[node.js] Read file from aws s3 bucket using node fs

I am attempting to read a file that is in a aws s3 bucket using

fs.readFile(file, function (err, contents) {
  var myLines = contents.Body.toString().split('\n')
})

I've been able to download and upload a file using the node aws-sdk, but I am at a loss as to how to simply read it and parse the contents.

Here is an example of how I am reading the file from s3:

var s3 = new AWS.S3();
var params = {Bucket: 'myBucket', Key: 'myKey.csv'}
var s3file = s3.getObject(params)

This question is related to node.js amazon-web-services amazon-s3 fs

The answer is


var fileStream = fs.createWriteStream('/path/to/file.jpg');
var s3Stream = s3.getObject({Bucket: 'myBucket', Key: 'myImageFile.jpg'}).createReadStream();

// Listen for errors returned by the service
s3Stream.on('error', function(err) {
    // NoSuchKey: The specified key does not exist
    console.error(err);
});

s3Stream.pipe(fileStream).on('error', function(err) {
    // capture any errors that occur when writing data to the file
    console.error('File Stream:', err);
}).on('close', function() {
    console.log('Done.');
});

Reference: https://docs.aws.amazon.com/sdk-for-javascript/v2/developer-guide/requests-using-stream-objects.html


Since you seem to want to process an S3 text file line-by-line. Here is a Node version that uses the standard readline module and AWS' createReadStream()
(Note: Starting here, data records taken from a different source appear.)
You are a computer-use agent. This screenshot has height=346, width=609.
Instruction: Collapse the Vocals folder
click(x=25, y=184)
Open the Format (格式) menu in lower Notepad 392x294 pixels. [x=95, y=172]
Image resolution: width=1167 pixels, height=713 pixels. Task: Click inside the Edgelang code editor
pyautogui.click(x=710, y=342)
const readline = require('readline');

const rl = readline.createInterface({
    input: s3.getObject(params).createReadStream()
});

rl.on('line', function(line) {
    console.log(line);
})
.on('close', function() {
});

This will do it:

new AWS.S3().getObject({ Bucket: this.awsBucketName, Key: keyName }, function(err, data)
{
    if (!err)
        console.log(data.Body.toString());
});

I had exactly the same issue when downloading from S3 very large files.
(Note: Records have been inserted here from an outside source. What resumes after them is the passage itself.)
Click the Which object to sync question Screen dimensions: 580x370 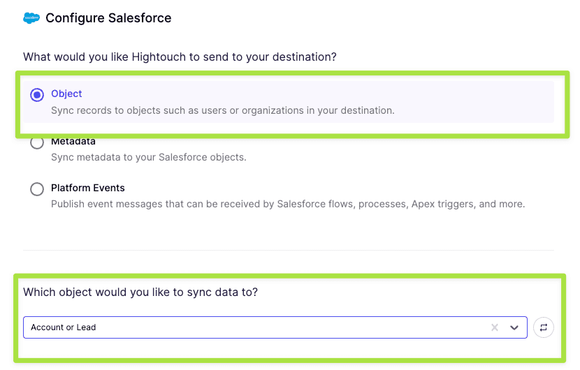[140, 292]
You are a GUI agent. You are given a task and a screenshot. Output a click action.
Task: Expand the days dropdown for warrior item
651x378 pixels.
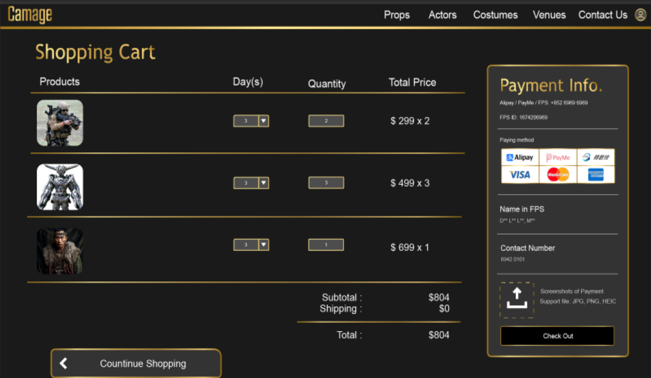[x=264, y=245]
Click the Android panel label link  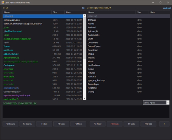pos(167,8)
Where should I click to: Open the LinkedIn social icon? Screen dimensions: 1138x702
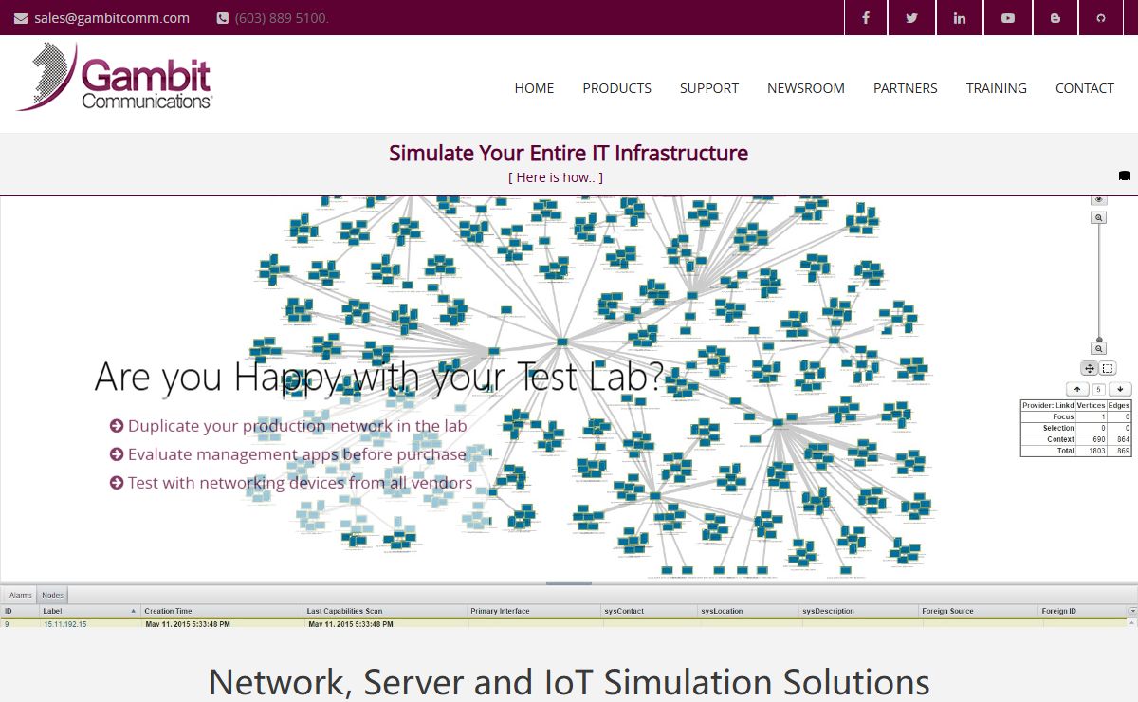point(960,18)
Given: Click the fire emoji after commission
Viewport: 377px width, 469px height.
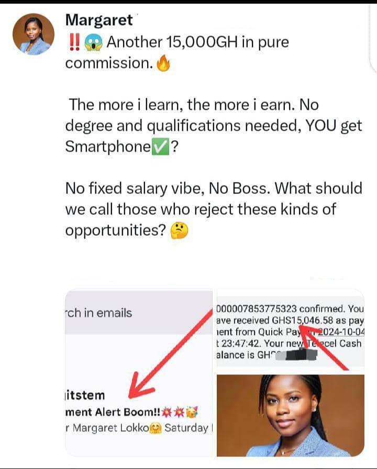Looking at the screenshot, I should (163, 64).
The example solution from AWS docs just does not work:

var file = fs.createWriteStream(options.filePath);
        file.on('close', function(){
            if(self.logger) self.logger.info("S3Dataset file download saved to %s", options.filePath );
            return callback(null,done);
        });
        s3.getObject({ Key:  documentKey }).createReadStream().on('error', function(err) {
            if(self.logger) self.logger.error("S3Dataset download error key:%s error:%@", options.fileName, error);
            return callback(error);
        }).pipe(file);

While this solution will work:

    var file = fs.createWriteStream(options.filePath);
    s3.getObject({ Bucket: this._options.s3.Bucket, Key: documentKey })
    .on('error', function(err) {
        if(self.logger) self.logger.error("S3Dataset download error key:%s error:%@", options.fileName, error);
        return callback(error);
    })
    .on('httpData', function(chunk) { file.write(chunk); })
    .on('httpDone', function() { 
        file.end(); 
        if(self.logger) self.logger.info("S3Dataset file download saved to %s", options.filePath );
        return callback(null,done);
    })
    .send();

The createReadStream attempt just does not fire the end, close or error callback for some reason. See here about this.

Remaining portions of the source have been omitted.